- _What is being asked_: Scan the material for the string "Colours" and copy out every line in which it occurs.

- _Dataset excerpts_:
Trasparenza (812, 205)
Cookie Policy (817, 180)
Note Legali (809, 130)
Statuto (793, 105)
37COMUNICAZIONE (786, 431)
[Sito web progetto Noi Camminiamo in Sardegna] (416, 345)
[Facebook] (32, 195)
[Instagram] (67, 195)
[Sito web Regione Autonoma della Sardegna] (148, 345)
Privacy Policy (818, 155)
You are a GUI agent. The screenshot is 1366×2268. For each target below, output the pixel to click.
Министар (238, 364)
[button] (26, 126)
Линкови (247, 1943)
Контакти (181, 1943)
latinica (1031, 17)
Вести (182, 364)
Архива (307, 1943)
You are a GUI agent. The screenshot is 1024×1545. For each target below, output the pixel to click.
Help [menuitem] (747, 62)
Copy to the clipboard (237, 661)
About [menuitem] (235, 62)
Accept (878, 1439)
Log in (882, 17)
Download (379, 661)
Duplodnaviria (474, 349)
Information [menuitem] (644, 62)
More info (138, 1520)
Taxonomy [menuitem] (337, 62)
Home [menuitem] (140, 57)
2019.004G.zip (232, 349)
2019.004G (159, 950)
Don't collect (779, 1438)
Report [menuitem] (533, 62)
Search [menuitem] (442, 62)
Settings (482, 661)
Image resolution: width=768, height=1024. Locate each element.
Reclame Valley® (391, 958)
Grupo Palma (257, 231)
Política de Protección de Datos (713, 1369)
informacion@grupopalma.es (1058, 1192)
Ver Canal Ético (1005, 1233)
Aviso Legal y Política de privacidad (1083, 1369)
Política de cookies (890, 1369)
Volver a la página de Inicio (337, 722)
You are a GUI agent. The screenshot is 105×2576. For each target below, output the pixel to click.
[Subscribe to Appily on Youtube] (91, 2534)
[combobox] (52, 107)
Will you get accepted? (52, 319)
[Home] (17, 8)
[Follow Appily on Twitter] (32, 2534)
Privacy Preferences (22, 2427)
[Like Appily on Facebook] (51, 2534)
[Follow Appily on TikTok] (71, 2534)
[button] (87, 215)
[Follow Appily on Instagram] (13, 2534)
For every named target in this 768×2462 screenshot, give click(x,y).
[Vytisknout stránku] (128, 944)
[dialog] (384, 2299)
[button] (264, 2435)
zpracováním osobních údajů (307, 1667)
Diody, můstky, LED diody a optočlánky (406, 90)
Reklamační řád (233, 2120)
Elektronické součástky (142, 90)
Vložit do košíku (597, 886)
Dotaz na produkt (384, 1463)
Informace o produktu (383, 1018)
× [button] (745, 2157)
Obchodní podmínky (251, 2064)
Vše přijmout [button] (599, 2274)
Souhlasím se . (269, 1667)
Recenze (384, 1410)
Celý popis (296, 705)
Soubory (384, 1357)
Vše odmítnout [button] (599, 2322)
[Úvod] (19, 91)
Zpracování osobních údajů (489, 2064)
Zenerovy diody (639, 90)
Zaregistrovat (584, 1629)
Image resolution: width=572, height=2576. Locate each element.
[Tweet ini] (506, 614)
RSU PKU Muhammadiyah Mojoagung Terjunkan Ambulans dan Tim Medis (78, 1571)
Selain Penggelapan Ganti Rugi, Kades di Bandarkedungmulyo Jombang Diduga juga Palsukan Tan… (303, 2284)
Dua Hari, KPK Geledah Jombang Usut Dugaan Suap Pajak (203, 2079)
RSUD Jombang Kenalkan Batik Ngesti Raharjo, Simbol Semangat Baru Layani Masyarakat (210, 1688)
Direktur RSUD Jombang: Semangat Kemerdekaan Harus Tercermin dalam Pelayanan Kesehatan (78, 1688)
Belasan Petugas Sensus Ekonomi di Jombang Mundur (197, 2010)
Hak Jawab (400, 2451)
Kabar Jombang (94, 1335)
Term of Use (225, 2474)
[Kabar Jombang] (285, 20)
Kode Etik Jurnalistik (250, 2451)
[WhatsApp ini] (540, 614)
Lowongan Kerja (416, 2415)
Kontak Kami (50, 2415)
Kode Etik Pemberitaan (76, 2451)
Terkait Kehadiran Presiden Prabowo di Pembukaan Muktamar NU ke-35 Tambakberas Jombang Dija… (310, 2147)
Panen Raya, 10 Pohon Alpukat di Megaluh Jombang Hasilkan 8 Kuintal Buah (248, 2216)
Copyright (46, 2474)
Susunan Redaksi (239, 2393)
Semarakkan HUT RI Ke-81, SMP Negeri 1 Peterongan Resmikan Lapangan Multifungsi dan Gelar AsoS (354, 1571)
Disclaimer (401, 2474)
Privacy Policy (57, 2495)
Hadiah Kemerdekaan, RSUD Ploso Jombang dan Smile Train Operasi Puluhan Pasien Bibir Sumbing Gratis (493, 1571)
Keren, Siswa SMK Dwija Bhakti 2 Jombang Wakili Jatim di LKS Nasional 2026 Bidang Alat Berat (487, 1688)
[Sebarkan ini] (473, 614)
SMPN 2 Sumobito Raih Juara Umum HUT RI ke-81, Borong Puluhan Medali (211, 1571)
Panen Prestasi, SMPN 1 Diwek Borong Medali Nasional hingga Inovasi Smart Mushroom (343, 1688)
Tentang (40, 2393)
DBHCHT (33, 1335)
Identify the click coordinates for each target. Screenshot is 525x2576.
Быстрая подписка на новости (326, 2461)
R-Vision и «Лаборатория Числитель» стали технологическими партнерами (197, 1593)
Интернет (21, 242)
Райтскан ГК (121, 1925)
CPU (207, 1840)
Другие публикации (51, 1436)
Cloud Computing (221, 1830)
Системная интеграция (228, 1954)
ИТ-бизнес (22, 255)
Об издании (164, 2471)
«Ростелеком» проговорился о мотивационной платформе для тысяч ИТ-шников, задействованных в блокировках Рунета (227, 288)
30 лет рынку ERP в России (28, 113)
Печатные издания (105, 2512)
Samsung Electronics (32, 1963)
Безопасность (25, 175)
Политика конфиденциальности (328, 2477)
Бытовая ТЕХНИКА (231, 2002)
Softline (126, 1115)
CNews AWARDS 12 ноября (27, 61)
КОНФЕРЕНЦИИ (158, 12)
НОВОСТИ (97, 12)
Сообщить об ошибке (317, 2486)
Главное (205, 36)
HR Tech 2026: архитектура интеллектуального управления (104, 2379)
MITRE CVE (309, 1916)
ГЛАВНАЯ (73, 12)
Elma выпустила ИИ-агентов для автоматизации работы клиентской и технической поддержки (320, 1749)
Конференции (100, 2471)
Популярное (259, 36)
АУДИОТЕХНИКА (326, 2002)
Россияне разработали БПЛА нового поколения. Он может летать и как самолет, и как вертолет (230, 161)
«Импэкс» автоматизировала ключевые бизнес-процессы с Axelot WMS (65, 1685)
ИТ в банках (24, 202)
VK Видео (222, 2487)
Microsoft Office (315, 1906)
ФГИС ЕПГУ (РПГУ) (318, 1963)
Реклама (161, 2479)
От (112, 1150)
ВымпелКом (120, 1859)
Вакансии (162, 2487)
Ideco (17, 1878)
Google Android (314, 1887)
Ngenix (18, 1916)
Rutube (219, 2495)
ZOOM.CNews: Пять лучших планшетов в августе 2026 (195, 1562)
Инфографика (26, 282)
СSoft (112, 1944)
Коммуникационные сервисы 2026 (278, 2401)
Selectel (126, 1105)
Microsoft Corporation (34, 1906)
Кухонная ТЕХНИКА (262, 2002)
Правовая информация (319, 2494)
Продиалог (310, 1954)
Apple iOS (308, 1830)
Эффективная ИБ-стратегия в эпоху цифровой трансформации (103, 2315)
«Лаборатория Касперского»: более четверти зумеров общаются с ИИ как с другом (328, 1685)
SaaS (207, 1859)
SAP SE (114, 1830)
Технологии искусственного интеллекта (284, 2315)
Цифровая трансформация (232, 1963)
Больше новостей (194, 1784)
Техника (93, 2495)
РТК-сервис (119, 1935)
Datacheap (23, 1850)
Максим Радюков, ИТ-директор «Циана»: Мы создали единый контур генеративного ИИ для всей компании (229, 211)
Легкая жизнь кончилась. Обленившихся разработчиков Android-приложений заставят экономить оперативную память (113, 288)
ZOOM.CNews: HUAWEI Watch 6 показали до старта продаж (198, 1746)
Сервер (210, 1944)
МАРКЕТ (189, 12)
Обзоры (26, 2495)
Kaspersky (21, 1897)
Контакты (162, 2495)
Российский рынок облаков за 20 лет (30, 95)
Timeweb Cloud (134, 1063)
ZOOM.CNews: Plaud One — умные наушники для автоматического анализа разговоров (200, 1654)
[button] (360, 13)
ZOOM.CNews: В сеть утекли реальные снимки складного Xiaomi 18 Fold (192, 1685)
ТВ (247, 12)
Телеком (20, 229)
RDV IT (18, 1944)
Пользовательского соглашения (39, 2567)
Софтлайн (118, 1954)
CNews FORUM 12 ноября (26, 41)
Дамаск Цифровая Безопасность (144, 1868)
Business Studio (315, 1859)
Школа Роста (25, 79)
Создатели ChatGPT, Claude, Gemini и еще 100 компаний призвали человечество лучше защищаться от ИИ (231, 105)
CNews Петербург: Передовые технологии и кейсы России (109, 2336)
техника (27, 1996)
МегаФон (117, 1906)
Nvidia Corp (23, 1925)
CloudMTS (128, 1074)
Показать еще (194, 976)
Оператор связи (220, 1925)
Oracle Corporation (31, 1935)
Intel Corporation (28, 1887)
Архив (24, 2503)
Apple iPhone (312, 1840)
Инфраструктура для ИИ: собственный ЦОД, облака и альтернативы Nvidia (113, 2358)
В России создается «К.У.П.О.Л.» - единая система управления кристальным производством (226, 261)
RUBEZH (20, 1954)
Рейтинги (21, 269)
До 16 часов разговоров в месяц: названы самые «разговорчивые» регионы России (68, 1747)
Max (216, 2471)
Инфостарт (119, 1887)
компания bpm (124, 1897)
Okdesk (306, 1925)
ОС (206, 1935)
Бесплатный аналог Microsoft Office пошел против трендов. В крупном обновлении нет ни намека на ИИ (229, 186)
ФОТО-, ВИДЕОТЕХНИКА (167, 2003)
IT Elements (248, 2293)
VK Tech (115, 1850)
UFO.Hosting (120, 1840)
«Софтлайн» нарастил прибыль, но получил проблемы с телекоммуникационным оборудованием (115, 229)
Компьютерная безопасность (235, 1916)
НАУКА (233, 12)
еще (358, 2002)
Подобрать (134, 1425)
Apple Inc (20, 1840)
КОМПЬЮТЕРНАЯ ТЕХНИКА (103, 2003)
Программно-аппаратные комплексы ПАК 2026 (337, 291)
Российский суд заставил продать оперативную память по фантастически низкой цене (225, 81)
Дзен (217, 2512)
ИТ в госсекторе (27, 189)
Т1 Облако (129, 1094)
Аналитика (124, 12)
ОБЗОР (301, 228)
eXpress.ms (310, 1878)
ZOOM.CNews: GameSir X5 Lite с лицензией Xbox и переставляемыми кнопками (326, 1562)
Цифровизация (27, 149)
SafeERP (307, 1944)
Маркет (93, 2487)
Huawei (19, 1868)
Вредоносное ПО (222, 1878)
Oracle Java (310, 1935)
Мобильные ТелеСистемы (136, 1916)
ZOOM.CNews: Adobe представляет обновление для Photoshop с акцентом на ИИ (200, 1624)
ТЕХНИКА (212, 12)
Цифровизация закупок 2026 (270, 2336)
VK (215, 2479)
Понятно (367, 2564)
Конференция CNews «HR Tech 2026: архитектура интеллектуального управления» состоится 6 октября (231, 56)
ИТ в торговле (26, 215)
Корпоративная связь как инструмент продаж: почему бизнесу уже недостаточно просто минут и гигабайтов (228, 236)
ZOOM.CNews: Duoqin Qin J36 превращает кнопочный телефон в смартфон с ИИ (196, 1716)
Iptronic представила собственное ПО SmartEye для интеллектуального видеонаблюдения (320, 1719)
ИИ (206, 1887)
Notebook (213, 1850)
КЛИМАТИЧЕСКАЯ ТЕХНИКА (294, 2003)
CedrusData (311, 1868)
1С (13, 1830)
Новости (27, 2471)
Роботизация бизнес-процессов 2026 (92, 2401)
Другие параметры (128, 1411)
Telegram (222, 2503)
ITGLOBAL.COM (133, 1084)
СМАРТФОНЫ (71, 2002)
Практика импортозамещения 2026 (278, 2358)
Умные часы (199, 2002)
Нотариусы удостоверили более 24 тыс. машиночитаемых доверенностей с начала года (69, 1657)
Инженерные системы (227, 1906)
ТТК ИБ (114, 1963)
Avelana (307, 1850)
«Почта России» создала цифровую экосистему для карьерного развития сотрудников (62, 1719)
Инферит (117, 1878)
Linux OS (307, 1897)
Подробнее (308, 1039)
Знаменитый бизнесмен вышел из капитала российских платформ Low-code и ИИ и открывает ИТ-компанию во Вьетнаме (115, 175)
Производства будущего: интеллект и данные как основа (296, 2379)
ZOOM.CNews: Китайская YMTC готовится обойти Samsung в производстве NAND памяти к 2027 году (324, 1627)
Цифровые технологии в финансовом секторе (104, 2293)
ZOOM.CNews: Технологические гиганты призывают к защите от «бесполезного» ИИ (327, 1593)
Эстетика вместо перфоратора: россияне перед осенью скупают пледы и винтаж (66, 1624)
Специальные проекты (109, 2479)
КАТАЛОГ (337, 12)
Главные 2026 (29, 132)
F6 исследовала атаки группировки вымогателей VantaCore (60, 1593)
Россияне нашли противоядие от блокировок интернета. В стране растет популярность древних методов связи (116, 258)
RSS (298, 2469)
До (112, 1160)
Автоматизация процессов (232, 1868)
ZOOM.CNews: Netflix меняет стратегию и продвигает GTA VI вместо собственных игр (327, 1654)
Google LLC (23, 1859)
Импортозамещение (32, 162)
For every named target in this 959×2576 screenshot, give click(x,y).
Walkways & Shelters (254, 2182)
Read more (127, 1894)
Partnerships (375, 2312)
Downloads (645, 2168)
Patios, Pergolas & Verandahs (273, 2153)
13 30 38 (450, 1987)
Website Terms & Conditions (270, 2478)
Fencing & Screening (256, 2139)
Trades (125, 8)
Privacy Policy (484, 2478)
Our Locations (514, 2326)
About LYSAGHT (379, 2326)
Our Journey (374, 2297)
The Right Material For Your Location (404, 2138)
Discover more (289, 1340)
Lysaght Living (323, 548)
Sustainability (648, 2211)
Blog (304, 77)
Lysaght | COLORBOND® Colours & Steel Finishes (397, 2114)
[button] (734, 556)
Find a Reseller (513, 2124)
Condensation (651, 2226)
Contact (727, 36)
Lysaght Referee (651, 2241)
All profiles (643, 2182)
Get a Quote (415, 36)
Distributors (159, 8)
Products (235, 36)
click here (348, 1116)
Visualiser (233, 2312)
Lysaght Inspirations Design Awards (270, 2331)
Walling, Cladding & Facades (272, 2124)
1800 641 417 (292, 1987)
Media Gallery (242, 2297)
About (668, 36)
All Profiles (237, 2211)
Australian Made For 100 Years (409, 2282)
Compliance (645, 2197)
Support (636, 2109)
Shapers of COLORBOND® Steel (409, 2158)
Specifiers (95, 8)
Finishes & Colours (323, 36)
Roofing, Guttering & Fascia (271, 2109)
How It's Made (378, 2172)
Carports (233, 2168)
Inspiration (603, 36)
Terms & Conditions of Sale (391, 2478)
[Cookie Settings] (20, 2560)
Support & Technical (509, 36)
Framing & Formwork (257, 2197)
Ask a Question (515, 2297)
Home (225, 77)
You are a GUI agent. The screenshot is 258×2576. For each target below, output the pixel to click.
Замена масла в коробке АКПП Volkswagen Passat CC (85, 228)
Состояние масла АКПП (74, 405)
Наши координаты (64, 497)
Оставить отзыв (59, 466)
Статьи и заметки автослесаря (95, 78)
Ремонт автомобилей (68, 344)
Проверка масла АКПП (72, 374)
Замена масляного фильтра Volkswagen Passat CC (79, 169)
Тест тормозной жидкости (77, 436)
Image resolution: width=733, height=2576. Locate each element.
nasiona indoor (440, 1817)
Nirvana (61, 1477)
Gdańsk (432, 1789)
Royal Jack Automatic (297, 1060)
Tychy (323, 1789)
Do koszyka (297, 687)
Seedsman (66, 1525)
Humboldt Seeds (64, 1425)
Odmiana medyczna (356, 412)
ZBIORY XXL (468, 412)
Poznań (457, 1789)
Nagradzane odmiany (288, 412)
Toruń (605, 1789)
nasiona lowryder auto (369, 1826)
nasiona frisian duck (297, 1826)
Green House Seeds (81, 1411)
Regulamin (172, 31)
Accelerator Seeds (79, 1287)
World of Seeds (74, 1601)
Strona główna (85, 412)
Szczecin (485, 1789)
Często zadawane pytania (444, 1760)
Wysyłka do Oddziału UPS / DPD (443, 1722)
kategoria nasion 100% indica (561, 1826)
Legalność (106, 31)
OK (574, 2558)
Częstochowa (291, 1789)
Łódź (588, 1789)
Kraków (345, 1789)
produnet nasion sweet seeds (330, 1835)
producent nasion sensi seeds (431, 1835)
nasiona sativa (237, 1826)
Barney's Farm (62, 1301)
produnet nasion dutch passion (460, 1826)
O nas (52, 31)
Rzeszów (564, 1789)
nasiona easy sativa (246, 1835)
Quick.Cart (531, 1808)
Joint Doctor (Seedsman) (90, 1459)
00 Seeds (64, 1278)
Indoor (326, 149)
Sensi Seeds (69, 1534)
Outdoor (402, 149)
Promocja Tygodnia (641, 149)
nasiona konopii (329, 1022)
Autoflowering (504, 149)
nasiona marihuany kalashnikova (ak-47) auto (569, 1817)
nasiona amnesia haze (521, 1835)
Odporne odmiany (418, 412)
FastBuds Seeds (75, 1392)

- _Task response_:
Lysaght | COLORBOND® Colours & Steel Finishes (397, 2114)
Finishes & Colours (323, 36)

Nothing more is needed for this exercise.